• Problem requirements: Among the entries below, how many lines contain the string "https"? Reply with that number alone.

|---|

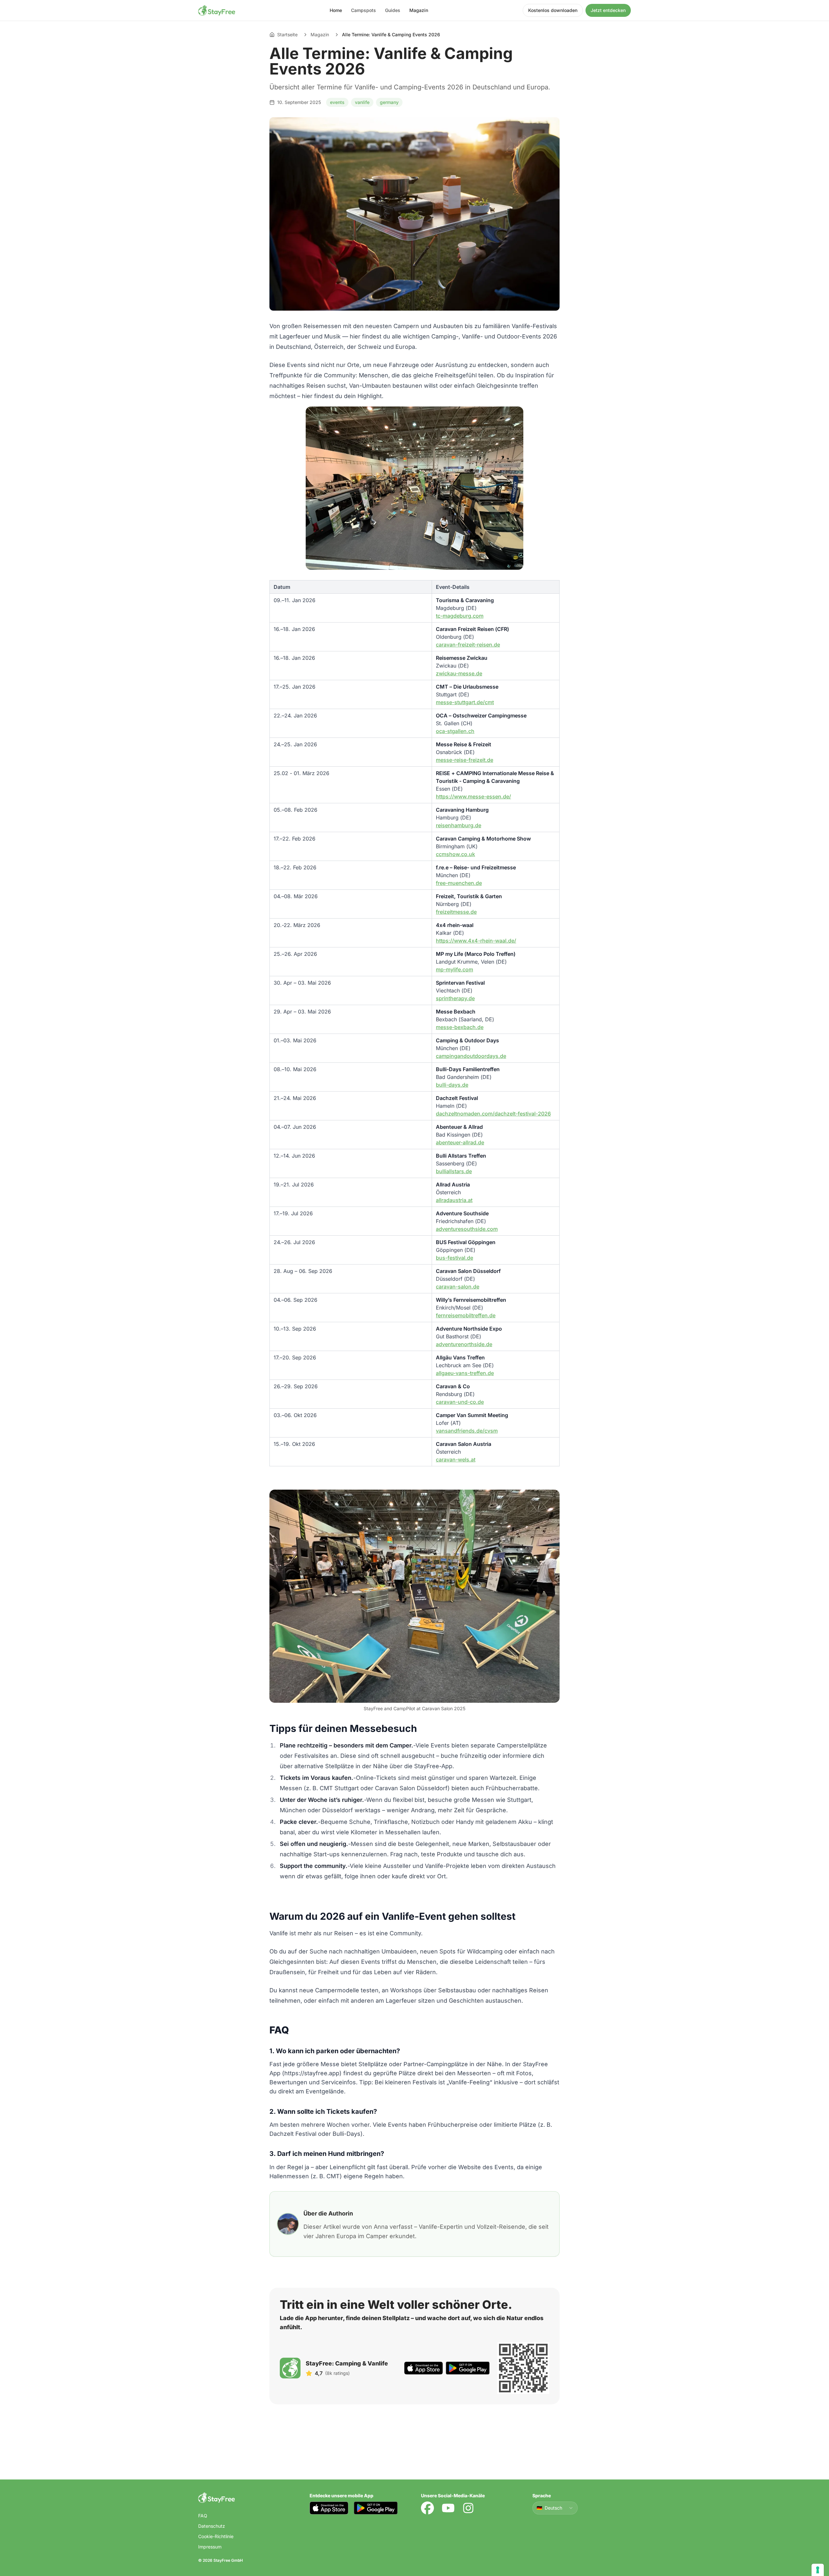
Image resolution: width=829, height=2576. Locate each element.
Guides (392, 10)
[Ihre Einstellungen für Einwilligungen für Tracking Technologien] (818, 2570)
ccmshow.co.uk (455, 854)
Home (336, 10)
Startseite (287, 34)
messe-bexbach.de (459, 1027)
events (337, 102)
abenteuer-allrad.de (460, 1142)
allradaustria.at (454, 1200)
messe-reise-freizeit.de (464, 760)
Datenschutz (211, 2526)
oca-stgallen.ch (455, 731)
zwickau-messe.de (459, 673)
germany (389, 102)
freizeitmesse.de (456, 912)
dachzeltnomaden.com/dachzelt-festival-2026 (493, 1113)
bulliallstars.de (454, 1171)
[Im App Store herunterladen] (423, 2368)
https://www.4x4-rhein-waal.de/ (476, 940)
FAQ (202, 2515)
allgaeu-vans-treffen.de (465, 1373)
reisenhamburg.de (458, 825)
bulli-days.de (452, 1085)
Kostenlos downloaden (552, 10)
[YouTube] (448, 2508)
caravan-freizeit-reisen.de (468, 644)
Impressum (209, 2546)
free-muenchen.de (459, 883)
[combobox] (555, 2508)
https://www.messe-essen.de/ (473, 796)
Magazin (418, 10)
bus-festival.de (454, 1257)
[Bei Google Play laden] (468, 2368)
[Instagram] (468, 2508)
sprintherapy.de (455, 998)
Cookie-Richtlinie (215, 2536)
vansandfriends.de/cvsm (467, 1430)
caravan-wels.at (455, 1459)
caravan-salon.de (457, 1286)
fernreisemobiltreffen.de (465, 1315)
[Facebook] (427, 2508)
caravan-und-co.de (460, 1402)
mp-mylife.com (454, 969)
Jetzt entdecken (608, 10)
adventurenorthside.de (464, 1344)
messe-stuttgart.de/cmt (465, 702)
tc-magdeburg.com (459, 616)
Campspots (363, 10)
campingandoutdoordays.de (471, 1056)
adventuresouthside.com (467, 1229)
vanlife (362, 102)
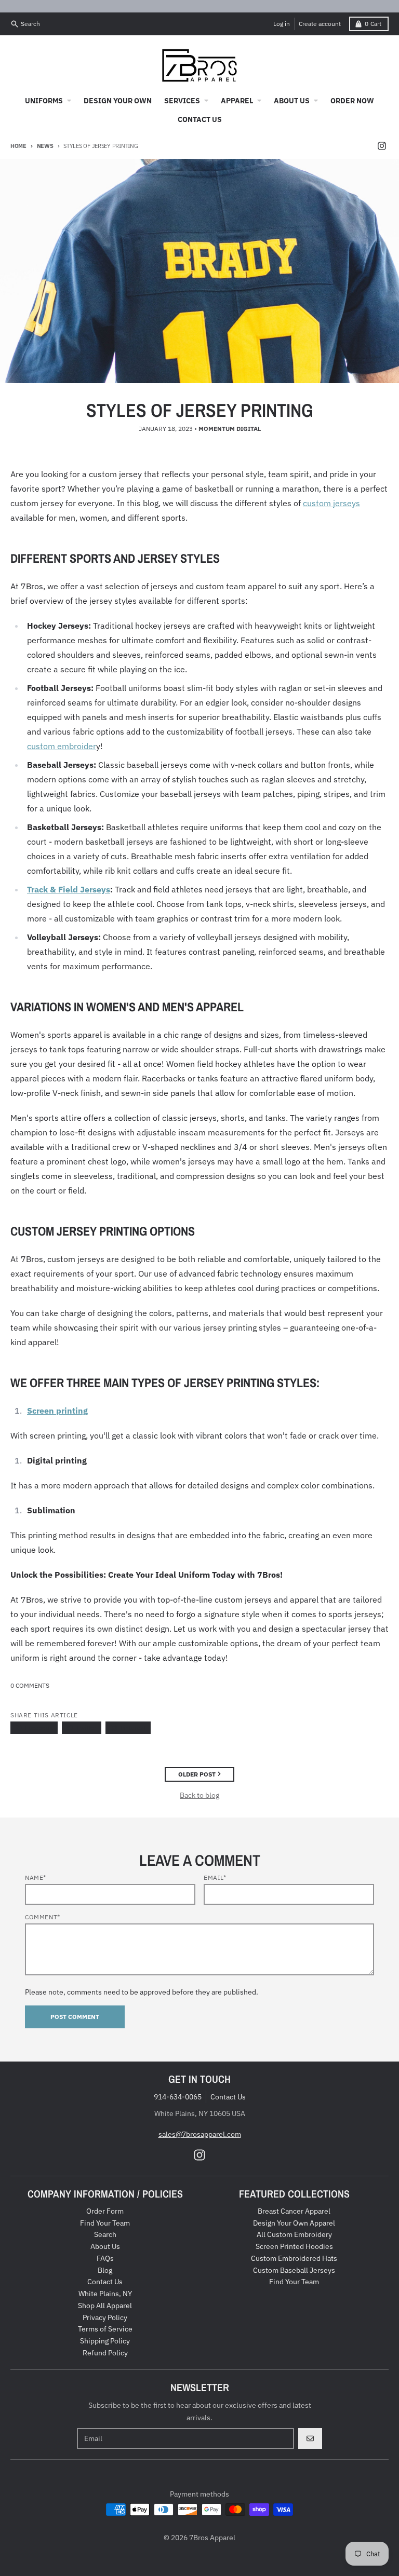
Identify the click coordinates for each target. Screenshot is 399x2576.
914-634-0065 (178, 2097)
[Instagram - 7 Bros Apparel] (382, 146)
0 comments (29, 1685)
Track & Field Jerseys (68, 889)
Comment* (42, 1917)
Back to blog (199, 1795)
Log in (281, 24)
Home (18, 146)
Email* (215, 1877)
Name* (35, 1877)
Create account (320, 24)
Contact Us (228, 2097)
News (45, 146)
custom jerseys (331, 503)
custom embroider (61, 746)
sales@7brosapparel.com (199, 2134)
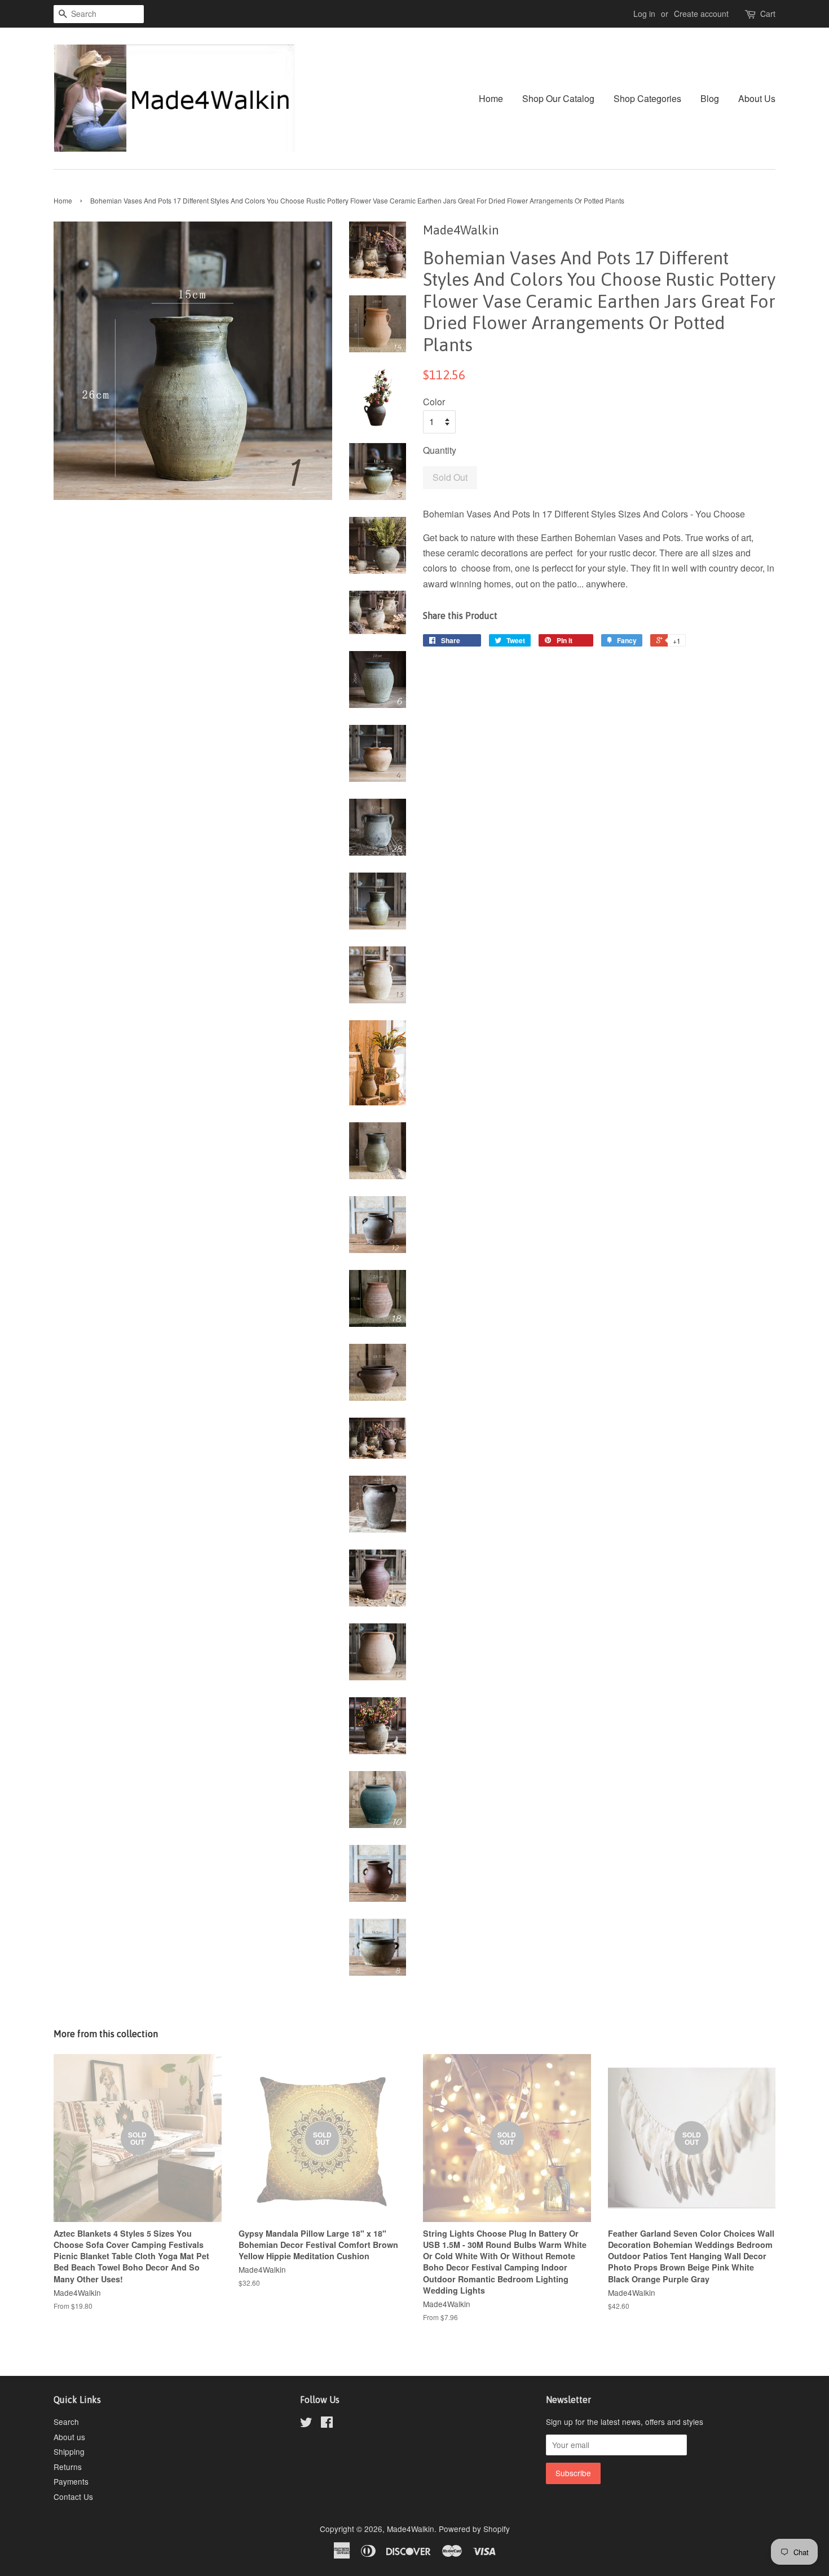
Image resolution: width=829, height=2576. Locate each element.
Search (66, 2421)
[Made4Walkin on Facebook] (326, 2423)
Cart (767, 13)
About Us (756, 98)
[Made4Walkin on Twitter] (306, 2423)
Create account (701, 13)
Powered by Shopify (474, 2528)
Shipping (69, 2451)
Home (491, 98)
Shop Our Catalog (558, 98)
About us (69, 2436)
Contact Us (73, 2496)
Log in (644, 13)
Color (434, 401)
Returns (68, 2466)
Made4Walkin (410, 2528)
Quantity (439, 450)
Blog (709, 98)
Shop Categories (647, 98)
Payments (71, 2481)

|---|

• Result: 2